Marianna Bartoccelli

da Roma

Per sottolineare l’importanza e soprattutto l’urgenza delle misure di sicurezza del decreto legge varato dal governo due giorni fa e firmato in tempo record anche dal presidente Ciampi, ieri è stato depositato al Senato, la cui commissione ha iniziato immediatamente la discussione dei diciannove articoli. L’intenzione è di trasformare in legge il decreto prima delle ferie estive per consentire così più valore politico a un pacchetto che, come ha dichiarato il ministro Pisanu, non ha nuove norme ma rafforza e coordina leggi già esistenti. Il decreto, come cita lo stesso articolo 19, entrerà in vigore il giorno dopo la sua pubblicazione sulla Gazzetta. La trasformazione in legge da parte del Parlamento viene data quasi per certa, anche se l’opposizione ha ribadito che intende esaminare il testo e proporre alcuni cambiamenti. Camera e Senato quindi andranno avanti anche nel weekend.
Il decreto legge presentato alle Camere è sostanzialmente uguale a quello approvato dal governo, tranne in alcuni punti come per l’articolo 19 che prevedeva che il ministro poteva autorizzare il capo della polizia a derogare dalle norme vigenti in materia di spesa. La norma è stata eliminata e l’articolo 19 parla di norme transitorie. Cancellata la dizione che definiva «le condotte con finalità di terrorismo». Sarà compito delle Camere stabilire infatti i contorni della nuova «fattispecie del reato».
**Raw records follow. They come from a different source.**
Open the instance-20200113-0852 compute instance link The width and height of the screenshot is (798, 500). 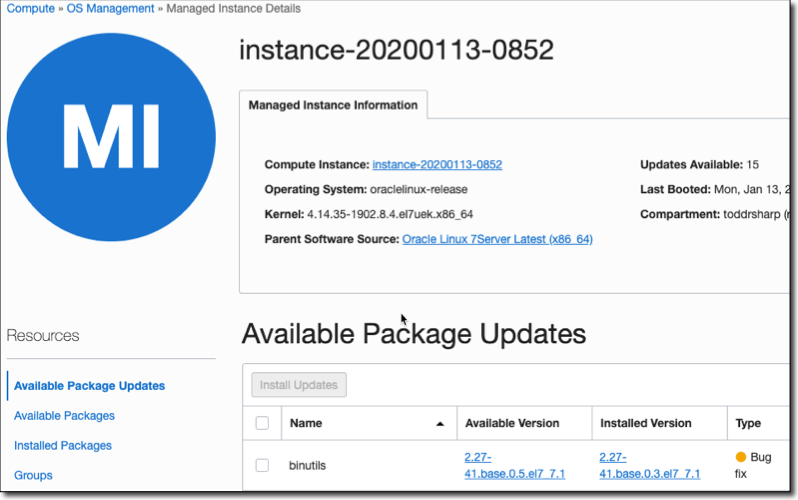(437, 164)
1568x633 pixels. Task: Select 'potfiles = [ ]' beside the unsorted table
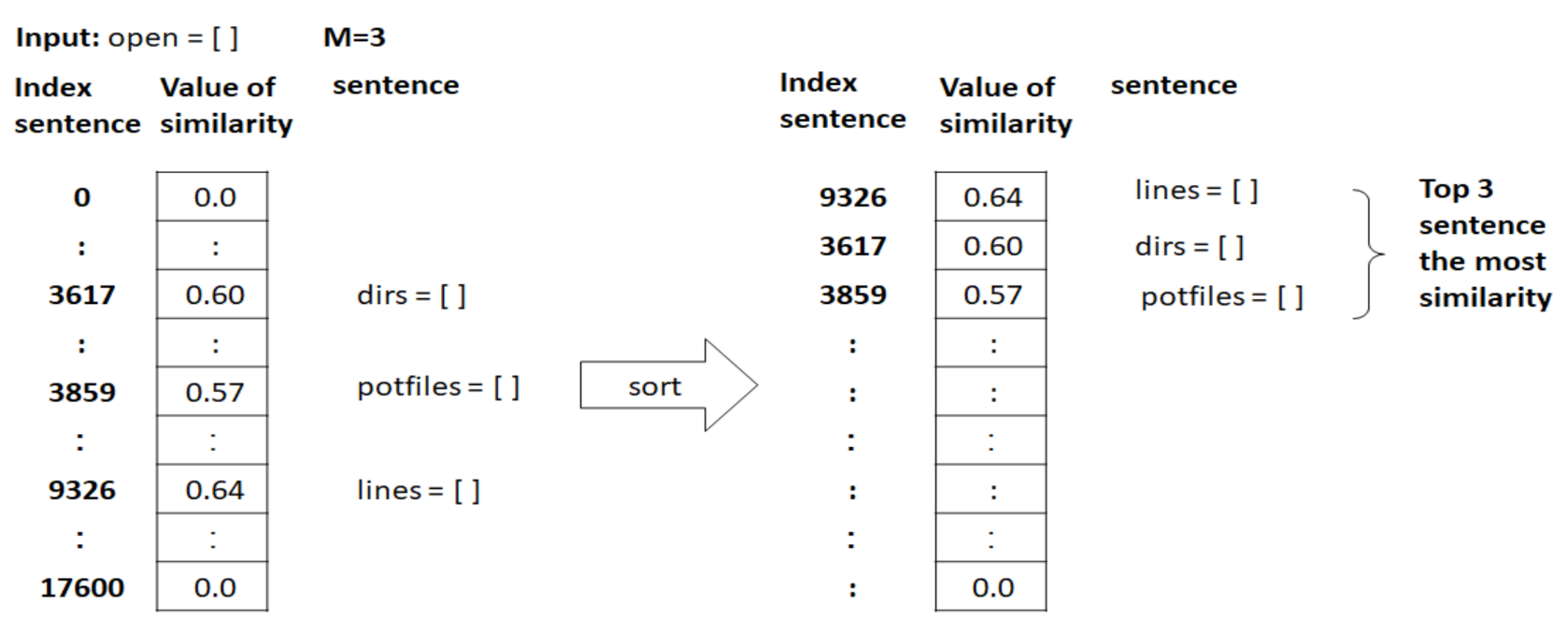(437, 387)
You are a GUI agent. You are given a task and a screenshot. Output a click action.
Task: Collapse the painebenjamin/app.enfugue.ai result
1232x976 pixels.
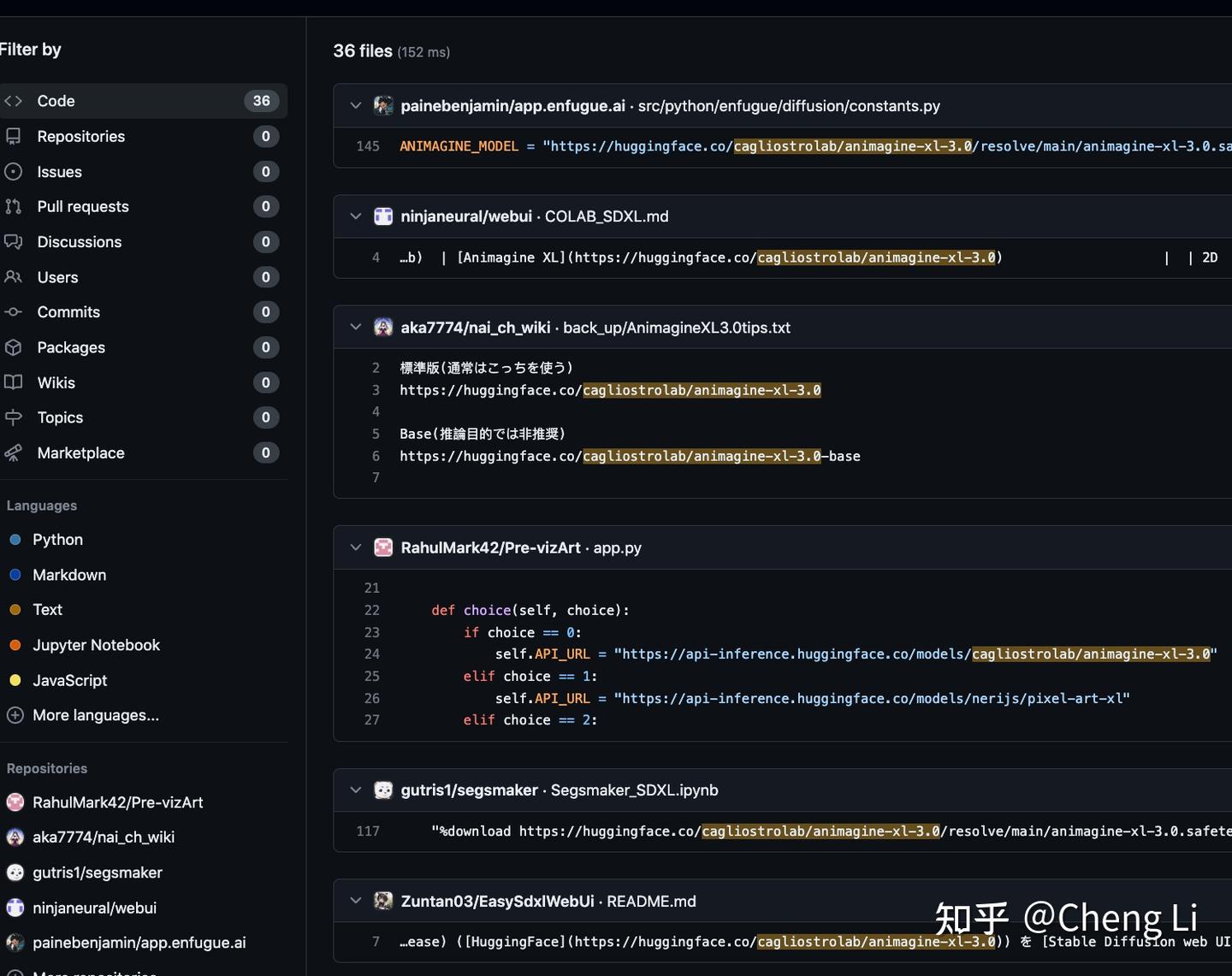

Modificata anche la norma che riguarda il permesso di soggiorno di durata non inferiore ad un anno concesso allo straniero per fini investigativi. La legge presentata al Senato prevede che il permesso possa essere rinnovabile alla scadenza dell’anno. La legge istituisce così la figura del terrorista «pentito» che potrà godere di permessi speciali se collabora con la giustizia. Ritocchi anche alla norma sul prelievo forzoso della saliva. Questa deve avvenire nel rispetto della dignità della persona e previa autorizzazione scritta del Pm. Il decreto, che in calce porta le firme, oltre che del capo dello Stato e del premier, anche dei sette ministri interessati, Pisanu, anche Castelli, Fini, Landolfi, Stanca, Lunardi e Siniscalco, mira a rendere più efficace - è scritto nella relazione introduttiva - l’azione di contrasto al terrorismo, attraverso misure volte a perfezionare norme già in vigore, nonchè a potenziare gli strumenti di indagine e controllo. Viene prevista l’espulsione per «motivi di terrorismo» e si estende ai servizi di intelligence la possibilità di effettuare «intercettazioni» preventive.
Nessun nuovo organismo di indagine, ma la costituzione di task force di unità investigative specializzate per le indagini antiterrorismo, così come in passato si è fatto per il contrasto ai sequestri di persona. Di particolare rilievo viene considerata la norma che prevede il congelamento dei patrimoni nel caso «di risorse utilizzabili per finalità di terrorismo». Ci saranno più agenti operativi. Verrà infatti limitato ai reati più gravi il dovere di notifica da parte degli agenti di polizia. Verranno così liberati da questo compito almeno 3.000 agenti da poter utilizzare sul territorio contro il terrorismo. Viene consentito anche l’uso di guardie giurate o di operatori degli istituti di vigilanza privata come servizi di sicurezza sussidiaria nei porti, aeroporti, stazioni metropolitane. Il fermo verrà esteso da 12 ore a 24, quando occorrerà l’assistenza consolare o di un interprete, e il giudice potrà fare accertamenti non soltanto su quell’indagato ma anche su tutti gli alias che risultano e che spesso sono altre false identità. Infine si comincerà a rilasciare permessi di soggiorno utilizzando mezzi di tecnologia avanzata che hanno la caratteristica di non poter essere contraffatti.